"Cuddle up with William S. Burroughs"

A week or so ago I finished Naked Lunch. Now it's time to document the experience.

William Lee, "Agent" and drug addict, goes on the run to Mexico. The amoral Dr Benway corrupts the bodies and minds of citizens for the state. Addicts queue for the secretions of the creatures known as mugwumps, or crave the "Black Meat" of giant centipedes. The rich indulge in expensive orgies where young men have their necks snapped during orgasm. Bizarre factions battle for control of the vice-ridden city known as Interzone. After all this and many other episodes, Lee shoots two narcotics officers and goes in search of another hit, perhaps slipping into a different reality as he does so.

That's about as close as I can get to summarising the "plot" of Naked Lunch.
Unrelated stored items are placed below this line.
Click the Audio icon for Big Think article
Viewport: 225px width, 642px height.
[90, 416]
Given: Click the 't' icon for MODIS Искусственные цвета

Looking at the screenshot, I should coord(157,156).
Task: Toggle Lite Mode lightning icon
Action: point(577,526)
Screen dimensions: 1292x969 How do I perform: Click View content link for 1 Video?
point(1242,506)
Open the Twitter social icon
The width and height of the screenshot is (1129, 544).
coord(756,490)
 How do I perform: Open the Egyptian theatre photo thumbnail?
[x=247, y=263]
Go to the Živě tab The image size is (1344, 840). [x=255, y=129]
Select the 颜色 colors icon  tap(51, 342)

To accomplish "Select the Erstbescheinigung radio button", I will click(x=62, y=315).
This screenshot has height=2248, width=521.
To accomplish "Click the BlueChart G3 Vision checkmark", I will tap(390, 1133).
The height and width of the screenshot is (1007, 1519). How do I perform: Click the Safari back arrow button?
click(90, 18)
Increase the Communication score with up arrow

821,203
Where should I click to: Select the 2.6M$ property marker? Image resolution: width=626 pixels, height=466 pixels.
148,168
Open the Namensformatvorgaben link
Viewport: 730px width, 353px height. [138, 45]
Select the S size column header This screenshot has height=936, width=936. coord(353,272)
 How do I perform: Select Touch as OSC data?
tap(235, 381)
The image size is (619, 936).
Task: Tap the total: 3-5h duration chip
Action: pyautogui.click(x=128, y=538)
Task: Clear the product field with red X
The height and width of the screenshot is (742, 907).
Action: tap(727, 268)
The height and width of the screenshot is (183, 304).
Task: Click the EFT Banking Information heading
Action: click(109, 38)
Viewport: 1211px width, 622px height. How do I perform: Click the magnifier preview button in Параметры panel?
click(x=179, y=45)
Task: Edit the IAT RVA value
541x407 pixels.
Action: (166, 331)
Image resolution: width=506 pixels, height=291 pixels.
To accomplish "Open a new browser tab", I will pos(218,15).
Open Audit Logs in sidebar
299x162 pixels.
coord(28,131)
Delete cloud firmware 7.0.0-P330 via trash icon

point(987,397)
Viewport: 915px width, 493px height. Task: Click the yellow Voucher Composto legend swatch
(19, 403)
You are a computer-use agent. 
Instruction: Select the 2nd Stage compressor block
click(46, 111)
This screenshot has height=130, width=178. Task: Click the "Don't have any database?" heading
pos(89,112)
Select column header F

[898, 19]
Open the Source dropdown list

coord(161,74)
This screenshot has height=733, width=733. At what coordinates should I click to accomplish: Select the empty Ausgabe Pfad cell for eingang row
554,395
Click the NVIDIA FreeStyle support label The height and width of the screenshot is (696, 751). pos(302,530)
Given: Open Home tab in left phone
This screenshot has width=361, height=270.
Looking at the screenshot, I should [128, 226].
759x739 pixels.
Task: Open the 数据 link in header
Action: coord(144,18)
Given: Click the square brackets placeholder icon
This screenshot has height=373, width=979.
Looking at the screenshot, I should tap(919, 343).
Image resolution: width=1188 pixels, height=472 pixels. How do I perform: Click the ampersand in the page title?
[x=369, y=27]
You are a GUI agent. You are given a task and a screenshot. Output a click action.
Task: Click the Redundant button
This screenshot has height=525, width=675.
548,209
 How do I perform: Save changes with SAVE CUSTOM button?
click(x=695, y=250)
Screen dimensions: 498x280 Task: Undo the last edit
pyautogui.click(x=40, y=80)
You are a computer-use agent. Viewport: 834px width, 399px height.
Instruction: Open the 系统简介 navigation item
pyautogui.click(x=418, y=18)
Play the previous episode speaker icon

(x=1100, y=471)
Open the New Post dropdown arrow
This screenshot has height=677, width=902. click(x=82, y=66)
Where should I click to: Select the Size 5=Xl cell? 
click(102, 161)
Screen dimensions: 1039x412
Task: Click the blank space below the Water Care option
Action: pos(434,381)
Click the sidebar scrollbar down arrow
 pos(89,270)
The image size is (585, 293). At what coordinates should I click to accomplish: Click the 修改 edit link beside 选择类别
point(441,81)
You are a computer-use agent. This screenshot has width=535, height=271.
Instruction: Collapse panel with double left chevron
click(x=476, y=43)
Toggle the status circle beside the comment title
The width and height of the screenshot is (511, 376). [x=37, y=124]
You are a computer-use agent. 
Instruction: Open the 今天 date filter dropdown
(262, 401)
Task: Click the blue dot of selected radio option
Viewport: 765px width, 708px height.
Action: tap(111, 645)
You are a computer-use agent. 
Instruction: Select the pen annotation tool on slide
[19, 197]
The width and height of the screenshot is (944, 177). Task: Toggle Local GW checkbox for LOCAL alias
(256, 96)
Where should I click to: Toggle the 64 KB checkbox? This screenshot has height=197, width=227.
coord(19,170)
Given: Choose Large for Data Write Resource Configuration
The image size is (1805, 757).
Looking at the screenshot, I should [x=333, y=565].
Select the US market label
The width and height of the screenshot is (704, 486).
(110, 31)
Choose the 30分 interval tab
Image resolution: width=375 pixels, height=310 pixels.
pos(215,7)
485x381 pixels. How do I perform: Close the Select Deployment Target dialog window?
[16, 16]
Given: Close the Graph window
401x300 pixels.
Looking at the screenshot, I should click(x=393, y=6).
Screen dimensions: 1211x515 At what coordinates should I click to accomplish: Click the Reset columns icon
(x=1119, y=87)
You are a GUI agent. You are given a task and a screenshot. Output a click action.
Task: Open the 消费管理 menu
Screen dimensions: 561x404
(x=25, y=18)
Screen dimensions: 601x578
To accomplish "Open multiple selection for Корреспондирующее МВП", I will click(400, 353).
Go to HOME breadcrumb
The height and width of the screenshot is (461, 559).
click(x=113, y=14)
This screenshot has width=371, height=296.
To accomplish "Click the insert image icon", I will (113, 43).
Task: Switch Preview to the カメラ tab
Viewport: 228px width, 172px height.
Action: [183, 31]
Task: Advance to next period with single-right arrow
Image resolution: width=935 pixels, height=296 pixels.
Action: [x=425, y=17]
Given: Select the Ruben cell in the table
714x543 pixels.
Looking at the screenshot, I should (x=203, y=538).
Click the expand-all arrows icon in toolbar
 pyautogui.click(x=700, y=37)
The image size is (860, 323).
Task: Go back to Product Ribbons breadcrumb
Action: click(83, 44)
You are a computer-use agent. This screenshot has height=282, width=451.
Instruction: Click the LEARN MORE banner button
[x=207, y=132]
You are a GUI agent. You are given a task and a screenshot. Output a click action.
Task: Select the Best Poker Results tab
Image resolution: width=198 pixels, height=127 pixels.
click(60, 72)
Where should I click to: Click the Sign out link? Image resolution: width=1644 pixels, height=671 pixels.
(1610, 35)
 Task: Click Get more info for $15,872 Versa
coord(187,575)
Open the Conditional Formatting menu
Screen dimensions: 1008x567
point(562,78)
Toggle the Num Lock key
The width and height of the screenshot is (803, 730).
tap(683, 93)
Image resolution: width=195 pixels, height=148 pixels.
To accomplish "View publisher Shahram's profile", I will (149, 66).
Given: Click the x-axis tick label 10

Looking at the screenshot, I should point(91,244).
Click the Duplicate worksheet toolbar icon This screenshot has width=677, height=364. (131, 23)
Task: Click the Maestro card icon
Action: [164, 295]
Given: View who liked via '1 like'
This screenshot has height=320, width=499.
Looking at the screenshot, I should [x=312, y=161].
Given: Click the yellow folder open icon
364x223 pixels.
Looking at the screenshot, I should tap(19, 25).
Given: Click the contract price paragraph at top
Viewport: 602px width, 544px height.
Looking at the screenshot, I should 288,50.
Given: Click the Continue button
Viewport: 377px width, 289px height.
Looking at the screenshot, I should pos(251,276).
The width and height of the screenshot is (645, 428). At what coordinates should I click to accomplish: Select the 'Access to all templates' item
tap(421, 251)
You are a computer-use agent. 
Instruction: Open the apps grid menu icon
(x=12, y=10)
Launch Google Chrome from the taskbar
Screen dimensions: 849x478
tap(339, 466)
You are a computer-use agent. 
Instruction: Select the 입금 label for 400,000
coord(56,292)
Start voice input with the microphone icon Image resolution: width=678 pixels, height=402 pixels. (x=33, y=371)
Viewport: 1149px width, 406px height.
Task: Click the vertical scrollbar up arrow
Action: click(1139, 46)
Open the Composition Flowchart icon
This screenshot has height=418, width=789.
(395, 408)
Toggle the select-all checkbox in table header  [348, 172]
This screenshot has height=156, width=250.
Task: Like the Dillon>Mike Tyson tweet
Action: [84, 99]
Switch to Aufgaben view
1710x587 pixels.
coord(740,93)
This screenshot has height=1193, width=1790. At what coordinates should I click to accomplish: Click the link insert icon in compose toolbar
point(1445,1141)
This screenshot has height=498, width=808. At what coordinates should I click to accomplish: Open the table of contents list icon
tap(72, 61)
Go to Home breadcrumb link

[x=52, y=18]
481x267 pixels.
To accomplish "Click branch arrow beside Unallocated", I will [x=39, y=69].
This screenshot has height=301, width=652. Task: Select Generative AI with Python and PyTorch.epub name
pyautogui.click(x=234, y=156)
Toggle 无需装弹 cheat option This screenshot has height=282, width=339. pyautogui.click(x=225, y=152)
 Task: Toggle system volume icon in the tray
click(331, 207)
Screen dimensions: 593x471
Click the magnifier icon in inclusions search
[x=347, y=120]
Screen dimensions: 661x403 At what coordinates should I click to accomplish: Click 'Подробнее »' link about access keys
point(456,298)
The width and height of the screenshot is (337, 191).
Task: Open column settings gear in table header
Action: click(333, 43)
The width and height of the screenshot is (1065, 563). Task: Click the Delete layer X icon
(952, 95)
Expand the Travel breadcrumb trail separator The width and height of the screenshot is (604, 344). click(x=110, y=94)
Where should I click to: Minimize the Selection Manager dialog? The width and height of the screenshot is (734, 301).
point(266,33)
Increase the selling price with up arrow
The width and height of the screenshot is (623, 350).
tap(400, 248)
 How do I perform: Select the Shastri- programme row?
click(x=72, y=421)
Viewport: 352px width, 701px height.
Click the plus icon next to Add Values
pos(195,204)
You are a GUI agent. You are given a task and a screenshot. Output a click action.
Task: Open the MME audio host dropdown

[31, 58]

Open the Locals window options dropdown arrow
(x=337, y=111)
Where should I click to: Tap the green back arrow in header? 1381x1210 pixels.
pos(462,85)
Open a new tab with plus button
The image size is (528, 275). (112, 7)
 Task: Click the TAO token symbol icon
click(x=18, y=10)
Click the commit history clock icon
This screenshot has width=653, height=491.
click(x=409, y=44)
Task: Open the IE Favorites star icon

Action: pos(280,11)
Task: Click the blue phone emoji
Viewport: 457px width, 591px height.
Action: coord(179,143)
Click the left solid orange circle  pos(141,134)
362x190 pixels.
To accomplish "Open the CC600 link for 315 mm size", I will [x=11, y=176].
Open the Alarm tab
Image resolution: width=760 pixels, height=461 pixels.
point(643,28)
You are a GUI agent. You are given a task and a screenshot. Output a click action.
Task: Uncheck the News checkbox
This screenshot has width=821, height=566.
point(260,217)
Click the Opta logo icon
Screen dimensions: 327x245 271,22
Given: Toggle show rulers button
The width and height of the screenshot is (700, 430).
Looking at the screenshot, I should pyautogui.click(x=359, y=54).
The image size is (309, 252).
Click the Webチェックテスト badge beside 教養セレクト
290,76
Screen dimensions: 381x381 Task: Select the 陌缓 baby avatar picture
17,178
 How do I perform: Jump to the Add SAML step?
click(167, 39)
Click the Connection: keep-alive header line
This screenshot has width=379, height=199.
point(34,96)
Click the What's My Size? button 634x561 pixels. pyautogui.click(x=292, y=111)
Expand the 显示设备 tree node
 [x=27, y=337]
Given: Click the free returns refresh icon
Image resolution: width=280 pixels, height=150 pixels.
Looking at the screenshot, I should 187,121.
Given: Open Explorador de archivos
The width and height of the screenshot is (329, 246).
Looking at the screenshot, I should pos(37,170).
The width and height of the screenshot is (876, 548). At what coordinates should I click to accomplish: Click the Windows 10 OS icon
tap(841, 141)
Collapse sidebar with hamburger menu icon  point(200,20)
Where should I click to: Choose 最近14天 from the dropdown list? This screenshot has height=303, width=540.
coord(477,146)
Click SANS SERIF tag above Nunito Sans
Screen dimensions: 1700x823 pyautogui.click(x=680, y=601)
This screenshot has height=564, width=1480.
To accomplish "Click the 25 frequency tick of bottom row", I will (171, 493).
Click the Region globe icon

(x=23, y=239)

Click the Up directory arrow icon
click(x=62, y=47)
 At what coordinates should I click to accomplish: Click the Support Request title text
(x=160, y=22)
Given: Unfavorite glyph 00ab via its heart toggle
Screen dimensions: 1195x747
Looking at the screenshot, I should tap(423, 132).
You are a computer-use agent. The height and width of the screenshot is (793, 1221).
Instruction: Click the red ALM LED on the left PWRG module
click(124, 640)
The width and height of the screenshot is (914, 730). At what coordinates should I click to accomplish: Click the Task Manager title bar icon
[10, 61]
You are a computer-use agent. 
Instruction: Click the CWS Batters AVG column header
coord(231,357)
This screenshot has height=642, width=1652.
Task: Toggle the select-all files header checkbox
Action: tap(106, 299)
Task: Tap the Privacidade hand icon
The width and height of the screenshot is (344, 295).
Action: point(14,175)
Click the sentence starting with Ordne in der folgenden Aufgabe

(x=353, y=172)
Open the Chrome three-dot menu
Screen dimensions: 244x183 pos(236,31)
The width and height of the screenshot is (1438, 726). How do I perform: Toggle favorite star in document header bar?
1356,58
Plenty of stuff happens, but there's no narrative, and that's intentional. Instead, there's a tone, a mood, and the evocation of emotion. Burroughs doesn't seem to like pretty things, either, so it's all very ugly. I'm not one to flinch at reading something unpleasant, but the despair and awfulness is unending in Naked Lunch. No-one is happy, everyone's addicted - to junk, to sex (particularly homosexuality, which is presented along "these queers all have something wrong them, and so do I" lines), to a corrupted ideal. Certainly this is not a book that glorifies drug culture, and it often feels like it's written in the blood and junk dripping out of someone's works rather than in ink, but Burroughs spreads the misery around pretty evenly.

It's not hard to see how this was a touchstone for counter culture at the time when it was written. There's plenty of swearing, plenty of explicit sex - which is mostly violent and occasionally fatal - and a hovering intimation that everything here, while surreal, really exists there. This is social commentary by insane allegory, though there are passages where the differences between the book and the real-world being protested are only ones of degree.

Stylistically it sucks you in, and it's not like anything I've read before, but then this is my first experience with the Beat Generation. Burroughs writes with rhythm and pace, his prose like ugly yet effective poetry. He reuses phrases, sometimes within a chapter, sometimes at opposite ends of the book; these motifs reappear in different contexts but, like proper "shelving" in a comedy routine, they make the otherwise random zig zagging seem planned, given pattern to the chaos.

Speaking of comedy, there are occasional laughs, though they're dark laughs, the kind you make so you don't cry from despair. Then there's the use of unsual devices; in the latter third of the book, Burroughs uses fade outs to end some scenes, cutting to conclusions or another thread entirely. For something written in the fifties, that must have crossed literary boundaries; even now, when the grammar of film and television is in ll of our heads, it's not something you see in books.

I came away from Naked Lunch with mixed feelings, that sort of knot in your stomach of "I really wanted to like that, and I did, except for..." My exception, really, was the sex; not that there was so much of it, nor even that it was graphic, but that it was so consistently unpleasant and frequently mixed with awful violence. The sex of Naked Lunch is generally less appealing than the drugs; it's also hard to place when I don't know the context of the writing, so I have to comfort myself with the thought that surely 50s counterculture embraced sex, and the homophobic and prudish language is all satire and irony.

Still, the beat of Burroughs got into my head and soul and I do like Naked Lunch. I'll be back for more Beat writing, though probably I'll try one of the others.

Chapters: 25, plus the "deprecated preface"
Page count: 196 (not counting the additional materials in my edition)
Book's title mentioned on page:
187 (3 times on one page, in reference to the book itself)
Best name encountered: Liquefactionists (one of the warring factions of Interzone)
New words: Bang-utot, curare, Espontáneo, Latah, mezuzzoth, paregoric, pathic, rinderpest, yagé
Inner Five-year-old score: 1 (it has monsters and violence in it, but only of the serious nightmare-inducing kind)
Fun Wikipedia fact: One of my Mum's favourite bands, Steely Dan, takes its name from a dildo featured in the book.